Bob Brownley had got to his feet; he was slipping the shackles of that fiery, romantic, Southern passion that years in college and Wall Street had taught him to keep prisoner. His eyes were flashing sparks. His nostrils vibrated like a deer buck’s in the autumn woods. He faced me with his hands clinched.
“Jim Randolph,” he went on, “as I listened to that girl’s story of the terrible cruelty and devilish treachery practised by the human hyenas you and I associate with, human hyenas who, when in search of dirty dollars—the only thing they know anything about—put to shame the real beasts of the wilds—when I listened, I tell you that I felt it would not give me a twinge of conscience to put a ball through that slick scoundrel Reinhart.

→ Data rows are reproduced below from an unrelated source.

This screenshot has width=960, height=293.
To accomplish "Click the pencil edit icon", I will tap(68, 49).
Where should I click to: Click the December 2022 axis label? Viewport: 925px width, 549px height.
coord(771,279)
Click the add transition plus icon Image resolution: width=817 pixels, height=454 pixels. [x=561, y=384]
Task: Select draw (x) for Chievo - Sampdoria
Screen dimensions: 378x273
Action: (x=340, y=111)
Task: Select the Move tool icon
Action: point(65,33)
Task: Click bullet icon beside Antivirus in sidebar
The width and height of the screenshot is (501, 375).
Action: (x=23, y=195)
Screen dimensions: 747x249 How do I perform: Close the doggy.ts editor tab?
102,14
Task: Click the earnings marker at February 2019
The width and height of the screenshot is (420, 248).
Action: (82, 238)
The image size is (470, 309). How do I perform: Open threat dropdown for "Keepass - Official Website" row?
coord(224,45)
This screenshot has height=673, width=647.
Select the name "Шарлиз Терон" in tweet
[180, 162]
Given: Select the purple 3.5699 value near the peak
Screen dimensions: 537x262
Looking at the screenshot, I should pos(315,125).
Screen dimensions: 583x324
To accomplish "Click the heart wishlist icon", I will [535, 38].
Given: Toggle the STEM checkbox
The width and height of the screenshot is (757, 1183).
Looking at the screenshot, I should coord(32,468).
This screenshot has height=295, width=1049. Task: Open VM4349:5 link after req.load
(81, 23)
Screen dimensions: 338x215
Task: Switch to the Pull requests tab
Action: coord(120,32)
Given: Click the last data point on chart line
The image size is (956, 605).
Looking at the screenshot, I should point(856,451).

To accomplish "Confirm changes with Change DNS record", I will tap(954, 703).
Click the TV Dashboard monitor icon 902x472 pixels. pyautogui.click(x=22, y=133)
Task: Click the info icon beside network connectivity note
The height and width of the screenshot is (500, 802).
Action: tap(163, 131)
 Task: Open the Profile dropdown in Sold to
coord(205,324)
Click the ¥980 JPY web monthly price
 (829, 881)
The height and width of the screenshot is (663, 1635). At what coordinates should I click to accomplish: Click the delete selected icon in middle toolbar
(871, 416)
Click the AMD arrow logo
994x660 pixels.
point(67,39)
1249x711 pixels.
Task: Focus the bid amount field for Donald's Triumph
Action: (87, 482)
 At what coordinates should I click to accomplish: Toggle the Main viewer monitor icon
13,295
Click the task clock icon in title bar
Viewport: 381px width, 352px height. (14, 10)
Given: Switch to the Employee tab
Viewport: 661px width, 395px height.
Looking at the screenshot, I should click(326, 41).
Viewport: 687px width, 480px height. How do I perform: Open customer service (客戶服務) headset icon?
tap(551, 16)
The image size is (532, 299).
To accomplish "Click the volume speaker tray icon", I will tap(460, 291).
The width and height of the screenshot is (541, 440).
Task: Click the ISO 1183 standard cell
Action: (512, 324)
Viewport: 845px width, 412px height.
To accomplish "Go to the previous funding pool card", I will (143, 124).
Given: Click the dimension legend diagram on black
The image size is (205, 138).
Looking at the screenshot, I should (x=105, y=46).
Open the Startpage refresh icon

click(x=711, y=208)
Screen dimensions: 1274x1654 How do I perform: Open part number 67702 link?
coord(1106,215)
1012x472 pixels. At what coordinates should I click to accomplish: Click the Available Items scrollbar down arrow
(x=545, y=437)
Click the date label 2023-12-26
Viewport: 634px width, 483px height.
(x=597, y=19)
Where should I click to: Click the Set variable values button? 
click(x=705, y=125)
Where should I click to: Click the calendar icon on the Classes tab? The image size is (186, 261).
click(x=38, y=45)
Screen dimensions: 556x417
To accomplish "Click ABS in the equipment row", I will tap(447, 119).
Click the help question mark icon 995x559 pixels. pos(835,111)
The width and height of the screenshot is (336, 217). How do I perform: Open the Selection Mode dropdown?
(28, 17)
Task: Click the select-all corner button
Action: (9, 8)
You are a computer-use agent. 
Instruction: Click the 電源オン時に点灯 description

Yes, and that hired cur of his, too, who prostitutes a good family name and position, and an inherited ability the Almighty intended for more honest uses than the trapping of victims on whose purses his gutter-born master has set lecherous eyes. And, Jim, as I listened, a troop of old friends invaded my memory—friends whom I have not seen since before I went to Harvard, friends with whom I spent many a happy hour in my old Virginia home, friends born of my imagination, stalwart, rugged crusaders, who carried the sword and the cross and the banner inscribed ‘For Honour and for God.’ Old friends who would troop into my boyhood and trumpet, ‘Bob, don’t forget, when you’re a man, that the goal is honour, and the code: Do unto your neighbour as you would have your neighbour do unto you. Don’t forget that millions is the crest of the groundlings.’ And, Jim, I thought my friends looked at me with reproachful eyes, as they said, ‘You are well on the road, Bob Brownley, and in time your heart and soul will bear the hall-mark of the snaky S on the two upright bars, and you will be but a frenzied fellow in the Dirty Dollar army.’ Jim, Jim Randolph, as I listened to that agonising tale of the changing of that girl’s heaven to hell, I did not see that halo you and I have thought surrounded the sign of Randolph & Randolph. I did not see it, Jim, but I did see myself, and I didn’t feel proud of the picture. My God, Jim, is it possible you and I have joined the nobility of Dirty Dollars? Is it possible we are leaving trails along our life’s path like that Reinhart left through the home of these Virginians, such trails as this girl has shown me?”
Bob had worked himself into a state of frenzy. I had never seen him so excited as when he stood in front of me and almost shouted this fierce self-denunciation.